Reproduce verbatim the stretch of entries from the line containing "will click(x=207, y=59)." through the end of the entries, including both ends.

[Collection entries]
+++++

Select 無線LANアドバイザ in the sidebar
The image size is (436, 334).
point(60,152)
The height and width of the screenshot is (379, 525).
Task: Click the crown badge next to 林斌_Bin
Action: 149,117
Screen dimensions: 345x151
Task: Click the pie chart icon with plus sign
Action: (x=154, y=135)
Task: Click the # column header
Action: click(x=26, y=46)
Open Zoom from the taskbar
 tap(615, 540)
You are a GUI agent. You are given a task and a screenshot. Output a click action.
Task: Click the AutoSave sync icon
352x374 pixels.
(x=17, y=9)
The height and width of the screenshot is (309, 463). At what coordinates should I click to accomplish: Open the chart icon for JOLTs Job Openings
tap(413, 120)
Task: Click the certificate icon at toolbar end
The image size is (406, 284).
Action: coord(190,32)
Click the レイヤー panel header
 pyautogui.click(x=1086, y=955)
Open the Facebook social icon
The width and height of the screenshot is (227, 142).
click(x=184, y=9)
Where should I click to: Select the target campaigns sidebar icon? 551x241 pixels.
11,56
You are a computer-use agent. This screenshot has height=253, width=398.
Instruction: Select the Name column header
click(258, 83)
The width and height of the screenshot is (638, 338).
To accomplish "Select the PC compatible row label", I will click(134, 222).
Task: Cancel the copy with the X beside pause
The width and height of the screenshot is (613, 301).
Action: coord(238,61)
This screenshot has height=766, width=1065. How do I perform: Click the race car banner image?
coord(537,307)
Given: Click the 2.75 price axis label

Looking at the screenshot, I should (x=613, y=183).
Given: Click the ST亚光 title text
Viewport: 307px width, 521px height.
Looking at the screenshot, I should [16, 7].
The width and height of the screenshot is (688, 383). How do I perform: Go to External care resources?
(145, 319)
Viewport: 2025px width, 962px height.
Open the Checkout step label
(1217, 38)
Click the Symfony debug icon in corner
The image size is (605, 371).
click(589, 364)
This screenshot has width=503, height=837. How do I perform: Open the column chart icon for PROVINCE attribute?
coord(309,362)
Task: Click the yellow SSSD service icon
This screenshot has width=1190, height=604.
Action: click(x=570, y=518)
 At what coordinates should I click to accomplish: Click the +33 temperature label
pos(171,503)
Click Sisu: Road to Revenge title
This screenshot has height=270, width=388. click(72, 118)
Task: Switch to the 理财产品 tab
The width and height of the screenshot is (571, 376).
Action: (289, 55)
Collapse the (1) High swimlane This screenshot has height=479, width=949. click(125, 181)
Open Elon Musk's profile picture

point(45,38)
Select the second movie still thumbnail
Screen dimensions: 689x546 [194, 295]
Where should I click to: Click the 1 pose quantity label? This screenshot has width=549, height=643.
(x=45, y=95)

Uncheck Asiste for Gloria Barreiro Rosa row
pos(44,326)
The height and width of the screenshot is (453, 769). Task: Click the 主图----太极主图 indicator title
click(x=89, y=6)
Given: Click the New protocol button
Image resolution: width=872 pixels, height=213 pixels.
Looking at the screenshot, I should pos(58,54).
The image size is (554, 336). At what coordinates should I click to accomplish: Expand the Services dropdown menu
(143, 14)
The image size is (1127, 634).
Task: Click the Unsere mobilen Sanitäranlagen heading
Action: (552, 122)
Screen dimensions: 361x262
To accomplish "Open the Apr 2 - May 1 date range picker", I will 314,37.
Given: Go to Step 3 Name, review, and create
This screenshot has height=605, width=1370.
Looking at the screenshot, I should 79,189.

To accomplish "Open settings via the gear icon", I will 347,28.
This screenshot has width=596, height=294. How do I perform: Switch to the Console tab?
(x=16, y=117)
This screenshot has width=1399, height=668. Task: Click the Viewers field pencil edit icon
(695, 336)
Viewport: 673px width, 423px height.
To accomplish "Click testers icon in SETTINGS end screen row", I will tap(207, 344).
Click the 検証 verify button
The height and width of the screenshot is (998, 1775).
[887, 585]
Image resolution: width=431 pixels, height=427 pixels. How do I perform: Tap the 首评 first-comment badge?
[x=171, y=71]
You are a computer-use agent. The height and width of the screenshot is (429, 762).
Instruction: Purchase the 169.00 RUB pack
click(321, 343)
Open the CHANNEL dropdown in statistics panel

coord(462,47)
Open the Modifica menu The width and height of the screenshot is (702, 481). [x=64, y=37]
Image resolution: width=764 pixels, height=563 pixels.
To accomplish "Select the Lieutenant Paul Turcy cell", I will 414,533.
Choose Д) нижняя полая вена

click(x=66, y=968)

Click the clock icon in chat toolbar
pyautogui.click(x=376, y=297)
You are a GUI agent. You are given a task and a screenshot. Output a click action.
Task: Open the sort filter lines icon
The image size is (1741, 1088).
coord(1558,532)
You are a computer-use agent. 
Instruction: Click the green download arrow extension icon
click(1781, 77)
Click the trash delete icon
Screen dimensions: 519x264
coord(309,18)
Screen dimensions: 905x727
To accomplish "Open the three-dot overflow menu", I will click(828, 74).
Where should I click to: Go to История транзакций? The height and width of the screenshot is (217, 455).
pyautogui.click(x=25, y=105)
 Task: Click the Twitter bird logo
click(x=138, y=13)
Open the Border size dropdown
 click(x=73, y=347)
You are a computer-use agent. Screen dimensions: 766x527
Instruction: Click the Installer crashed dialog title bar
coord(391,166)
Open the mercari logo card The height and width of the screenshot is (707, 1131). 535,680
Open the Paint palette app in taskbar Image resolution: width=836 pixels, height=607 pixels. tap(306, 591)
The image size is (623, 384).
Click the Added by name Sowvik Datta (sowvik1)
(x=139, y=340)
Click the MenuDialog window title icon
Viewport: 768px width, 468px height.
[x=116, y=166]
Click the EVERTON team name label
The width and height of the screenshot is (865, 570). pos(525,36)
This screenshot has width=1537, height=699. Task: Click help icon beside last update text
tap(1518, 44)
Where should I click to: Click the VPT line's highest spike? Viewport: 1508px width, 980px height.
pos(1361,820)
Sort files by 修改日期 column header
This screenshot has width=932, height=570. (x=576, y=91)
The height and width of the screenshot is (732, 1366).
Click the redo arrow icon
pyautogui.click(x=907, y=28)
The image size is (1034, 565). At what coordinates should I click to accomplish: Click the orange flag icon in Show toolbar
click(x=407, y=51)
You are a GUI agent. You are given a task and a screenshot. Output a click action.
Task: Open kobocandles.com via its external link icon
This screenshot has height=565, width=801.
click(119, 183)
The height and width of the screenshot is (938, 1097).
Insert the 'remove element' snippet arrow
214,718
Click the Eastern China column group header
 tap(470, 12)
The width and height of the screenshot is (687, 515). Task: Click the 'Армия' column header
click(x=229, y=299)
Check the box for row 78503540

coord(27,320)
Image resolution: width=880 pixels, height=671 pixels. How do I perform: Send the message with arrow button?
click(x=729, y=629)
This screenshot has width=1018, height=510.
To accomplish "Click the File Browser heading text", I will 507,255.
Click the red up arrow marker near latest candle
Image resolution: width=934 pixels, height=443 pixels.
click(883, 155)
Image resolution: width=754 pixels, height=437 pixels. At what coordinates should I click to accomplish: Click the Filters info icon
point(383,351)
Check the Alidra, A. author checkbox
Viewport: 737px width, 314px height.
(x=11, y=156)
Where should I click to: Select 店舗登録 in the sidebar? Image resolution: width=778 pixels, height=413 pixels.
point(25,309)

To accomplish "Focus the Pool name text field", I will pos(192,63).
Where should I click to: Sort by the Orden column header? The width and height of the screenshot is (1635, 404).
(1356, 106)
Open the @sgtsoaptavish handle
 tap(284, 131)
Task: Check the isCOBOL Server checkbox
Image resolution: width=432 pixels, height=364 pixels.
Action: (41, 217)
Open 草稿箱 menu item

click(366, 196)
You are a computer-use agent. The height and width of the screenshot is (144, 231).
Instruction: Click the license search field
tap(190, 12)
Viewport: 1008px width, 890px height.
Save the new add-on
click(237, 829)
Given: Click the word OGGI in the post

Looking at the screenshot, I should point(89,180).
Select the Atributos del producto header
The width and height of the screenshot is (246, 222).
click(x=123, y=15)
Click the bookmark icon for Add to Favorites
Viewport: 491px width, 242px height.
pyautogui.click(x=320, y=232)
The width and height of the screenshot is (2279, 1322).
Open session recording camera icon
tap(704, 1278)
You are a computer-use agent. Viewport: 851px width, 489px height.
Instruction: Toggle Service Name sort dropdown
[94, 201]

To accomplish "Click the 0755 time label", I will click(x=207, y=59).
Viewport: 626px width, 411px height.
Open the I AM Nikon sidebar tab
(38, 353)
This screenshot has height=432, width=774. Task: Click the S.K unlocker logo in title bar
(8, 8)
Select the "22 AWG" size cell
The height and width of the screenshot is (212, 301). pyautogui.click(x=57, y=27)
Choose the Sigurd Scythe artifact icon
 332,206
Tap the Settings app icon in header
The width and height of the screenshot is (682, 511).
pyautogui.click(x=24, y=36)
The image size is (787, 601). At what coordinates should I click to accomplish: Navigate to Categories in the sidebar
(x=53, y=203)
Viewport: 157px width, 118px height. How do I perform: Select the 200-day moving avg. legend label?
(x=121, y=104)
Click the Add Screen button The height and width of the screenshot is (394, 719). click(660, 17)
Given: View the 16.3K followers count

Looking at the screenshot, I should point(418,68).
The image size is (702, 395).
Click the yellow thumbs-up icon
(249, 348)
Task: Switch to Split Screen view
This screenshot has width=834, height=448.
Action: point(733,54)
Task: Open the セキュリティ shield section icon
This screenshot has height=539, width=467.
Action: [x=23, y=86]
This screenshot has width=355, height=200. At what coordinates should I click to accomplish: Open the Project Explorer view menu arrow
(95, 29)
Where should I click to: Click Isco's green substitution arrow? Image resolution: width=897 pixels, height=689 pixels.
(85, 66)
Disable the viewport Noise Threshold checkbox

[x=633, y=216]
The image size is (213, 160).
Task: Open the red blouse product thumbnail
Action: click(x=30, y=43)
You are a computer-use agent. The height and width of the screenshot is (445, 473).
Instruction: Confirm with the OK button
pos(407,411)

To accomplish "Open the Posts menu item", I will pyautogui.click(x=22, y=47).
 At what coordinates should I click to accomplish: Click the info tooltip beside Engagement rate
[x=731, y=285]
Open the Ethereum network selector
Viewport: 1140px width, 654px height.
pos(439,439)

+++++

• RESPONSE:
To accomplish "Click the 0755 time label", I will click(x=207, y=59).
Viewport: 626px width, 411px height.
Open the I AM Nikon sidebar tab
(38, 353)
This screenshot has height=432, width=774. Task: Click the S.K unlocker logo in title bar
(8, 8)
Select the "22 AWG" size cell
The height and width of the screenshot is (212, 301). pyautogui.click(x=57, y=27)
Choose the Sigurd Scythe artifact icon
 332,206
Tap the Settings app icon in header
The width and height of the screenshot is (682, 511).
pyautogui.click(x=24, y=36)
The image size is (787, 601). At what coordinates should I click to accomplish: Navigate to Categories in the sidebar
(x=53, y=203)
Viewport: 157px width, 118px height. How do I perform: Select the 200-day moving avg. legend label?
(x=121, y=104)
Click the Add Screen button The height and width of the screenshot is (394, 719). click(660, 17)
Given: View the 16.3K followers count

Looking at the screenshot, I should point(418,68).
The image size is (702, 395).
Click the yellow thumbs-up icon
(249, 348)
Task: Switch to Split Screen view
This screenshot has width=834, height=448.
Action: point(733,54)
Task: Open the セキュリティ shield section icon
This screenshot has height=539, width=467.
Action: [x=23, y=86]
This screenshot has width=355, height=200. At what coordinates should I click to accomplish: Open the Project Explorer view menu arrow
(95, 29)
Where should I click to: Click Isco's green substitution arrow? Image resolution: width=897 pixels, height=689 pixels.
(85, 66)
Disable the viewport Noise Threshold checkbox

[x=633, y=216]
The image size is (213, 160).
Task: Open the red blouse product thumbnail
Action: click(x=30, y=43)
You are a computer-use agent. The height and width of the screenshot is (445, 473).
Instruction: Confirm with the OK button
pos(407,411)

To accomplish "Open the Posts menu item", I will pyautogui.click(x=22, y=47).
 At what coordinates should I click to accomplish: Click the info tooltip beside Engagement rate
[x=731, y=285]
Open the Ethereum network selector
Viewport: 1140px width, 654px height.
pos(439,439)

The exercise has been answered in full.